Reputation: 49
I have a list of adresses that i need to clean up.
The goal is to add a space before the numbers as shown in below examples.
16AVCHARLESDAGAULLECS10525 16 Avcharlesdagaullecs 10525
1BDHIPPOLYTEMARQUES 1 Bdhippolytemarques
20GARRICKSTREET4THFLOOR 20 Garrickstreet 4Thfloor
2109ZAC 2109 Zac
2-4VANDRIESSTREET4 2-4 Vandriesstreet 4
5:ETVÄRG.19.E 5:Etvärg. 19.E
901ACEHIGHENTTOWE9TH233 901 Acehighenttowe 9Th 233
I have found a script that puts spaces in between letters but that is not my goal. Here is the code I have so far. It does not give the result abowe.

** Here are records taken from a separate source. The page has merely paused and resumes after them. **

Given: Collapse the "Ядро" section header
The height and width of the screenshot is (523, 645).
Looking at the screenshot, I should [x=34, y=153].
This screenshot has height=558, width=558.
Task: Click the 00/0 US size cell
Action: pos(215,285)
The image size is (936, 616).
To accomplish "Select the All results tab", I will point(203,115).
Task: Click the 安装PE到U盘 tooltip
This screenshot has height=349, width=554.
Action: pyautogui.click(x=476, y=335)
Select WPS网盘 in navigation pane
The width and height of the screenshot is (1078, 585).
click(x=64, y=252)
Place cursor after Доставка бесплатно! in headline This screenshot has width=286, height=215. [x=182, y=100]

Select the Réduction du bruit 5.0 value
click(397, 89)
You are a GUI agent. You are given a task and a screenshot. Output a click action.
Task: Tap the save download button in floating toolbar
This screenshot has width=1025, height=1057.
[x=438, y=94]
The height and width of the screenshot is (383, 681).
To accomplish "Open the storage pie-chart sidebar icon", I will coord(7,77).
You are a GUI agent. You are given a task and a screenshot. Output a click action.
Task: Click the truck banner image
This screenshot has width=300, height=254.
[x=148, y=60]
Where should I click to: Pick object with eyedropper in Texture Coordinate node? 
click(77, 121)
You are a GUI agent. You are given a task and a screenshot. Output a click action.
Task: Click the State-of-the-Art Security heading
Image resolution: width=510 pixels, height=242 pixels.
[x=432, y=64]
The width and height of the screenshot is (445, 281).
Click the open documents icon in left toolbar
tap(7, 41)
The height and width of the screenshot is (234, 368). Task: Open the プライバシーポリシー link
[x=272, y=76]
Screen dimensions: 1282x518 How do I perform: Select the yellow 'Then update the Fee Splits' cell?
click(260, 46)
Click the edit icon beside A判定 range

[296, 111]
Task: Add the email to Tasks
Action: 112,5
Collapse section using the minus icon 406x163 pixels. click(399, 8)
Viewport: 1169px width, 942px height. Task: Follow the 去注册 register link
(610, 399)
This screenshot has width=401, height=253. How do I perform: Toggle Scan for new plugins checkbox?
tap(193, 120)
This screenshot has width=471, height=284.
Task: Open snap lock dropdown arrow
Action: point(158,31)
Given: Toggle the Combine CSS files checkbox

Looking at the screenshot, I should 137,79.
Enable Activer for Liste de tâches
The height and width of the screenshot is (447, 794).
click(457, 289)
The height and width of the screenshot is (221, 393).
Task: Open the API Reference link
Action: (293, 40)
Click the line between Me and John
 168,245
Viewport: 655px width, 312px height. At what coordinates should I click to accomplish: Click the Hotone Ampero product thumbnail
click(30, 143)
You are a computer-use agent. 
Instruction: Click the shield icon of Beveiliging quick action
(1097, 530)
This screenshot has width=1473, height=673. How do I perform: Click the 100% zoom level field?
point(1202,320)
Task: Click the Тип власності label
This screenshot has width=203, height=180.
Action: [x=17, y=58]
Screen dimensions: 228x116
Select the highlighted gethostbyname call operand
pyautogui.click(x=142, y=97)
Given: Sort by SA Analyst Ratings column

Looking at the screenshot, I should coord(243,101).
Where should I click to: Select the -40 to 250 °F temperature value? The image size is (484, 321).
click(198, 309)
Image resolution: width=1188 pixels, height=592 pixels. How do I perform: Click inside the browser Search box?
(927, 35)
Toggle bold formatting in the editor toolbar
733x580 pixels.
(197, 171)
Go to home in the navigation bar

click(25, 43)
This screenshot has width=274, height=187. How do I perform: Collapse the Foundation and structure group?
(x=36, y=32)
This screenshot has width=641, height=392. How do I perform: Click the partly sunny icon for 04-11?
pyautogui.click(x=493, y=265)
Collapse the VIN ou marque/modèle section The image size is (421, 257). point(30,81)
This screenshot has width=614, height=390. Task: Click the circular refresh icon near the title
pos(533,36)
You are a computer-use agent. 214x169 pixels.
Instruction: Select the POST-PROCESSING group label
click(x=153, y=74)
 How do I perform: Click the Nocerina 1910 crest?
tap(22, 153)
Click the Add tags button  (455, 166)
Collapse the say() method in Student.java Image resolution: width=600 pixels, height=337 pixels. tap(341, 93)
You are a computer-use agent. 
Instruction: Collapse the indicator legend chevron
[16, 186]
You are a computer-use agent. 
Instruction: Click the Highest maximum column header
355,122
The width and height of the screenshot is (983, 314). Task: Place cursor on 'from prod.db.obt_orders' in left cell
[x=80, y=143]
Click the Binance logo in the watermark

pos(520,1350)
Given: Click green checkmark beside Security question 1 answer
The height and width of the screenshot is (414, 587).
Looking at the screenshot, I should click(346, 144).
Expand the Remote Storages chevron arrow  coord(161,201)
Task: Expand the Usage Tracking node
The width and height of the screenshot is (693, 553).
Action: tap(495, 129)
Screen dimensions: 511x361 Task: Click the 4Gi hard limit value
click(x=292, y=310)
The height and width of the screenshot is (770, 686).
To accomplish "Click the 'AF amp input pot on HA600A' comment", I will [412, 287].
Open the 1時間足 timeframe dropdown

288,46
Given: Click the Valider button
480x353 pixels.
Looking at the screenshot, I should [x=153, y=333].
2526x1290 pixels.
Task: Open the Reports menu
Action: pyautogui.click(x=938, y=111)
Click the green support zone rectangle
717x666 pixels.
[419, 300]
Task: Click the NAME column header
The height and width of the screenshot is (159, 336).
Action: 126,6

Function Add_Spaces(ByVal sText As String) As String
Dim CharNum As Long
Dim FixedText As String
Dim CharCode As Long
FixedText = Left(sText, 1)
For CharNum = 2 To Len(sText)
CharCode = Asc(Mid(sText, CharNum, 1))
If CharCode >= 65 And CharCode <= 90 Then
FixedText = FixedText & " " & Mid(sText, CharNum, 1) 'This needs to be rewritten
Else
FixedText = FixedText & Mid(sText, CharNum, 1)
End If
Next CharNum
Add_Spaces = FixedText
End Function
Do you have any idea on how i can solve this?
Here is a solution for regex that might give a lead: R separate words from numbers in string
Upvotes: 2
Views: 150
Reputation: 60379
This seems to work on all of your examples:
The regular expression splits on the change from number to letter and vice versa, and also makes an exception for TH
and .
Those exceptions may lead to problems in other data, but seems to work for what you present. Whether your variability is such that this will be an issue is unknown.
Note that I used early-binding for the Regex (tools/references set to include Microsoft VBScript Regular Expressions 5.5), but you can change this to late-binding if you will be distributing this code.
Edit: Note that I did NOT convert this to proper case, but that could be done if really required
`Set Reference to Microsoft VBScript Regular Expressions 5.5
Option Explicit
Function replacer(s As String) As String
Dim RE As RegExp
Const sPat As String = "(\dTH|\d)(?!TH)(?=[A-Z])|([A-Z.])(?=\d)"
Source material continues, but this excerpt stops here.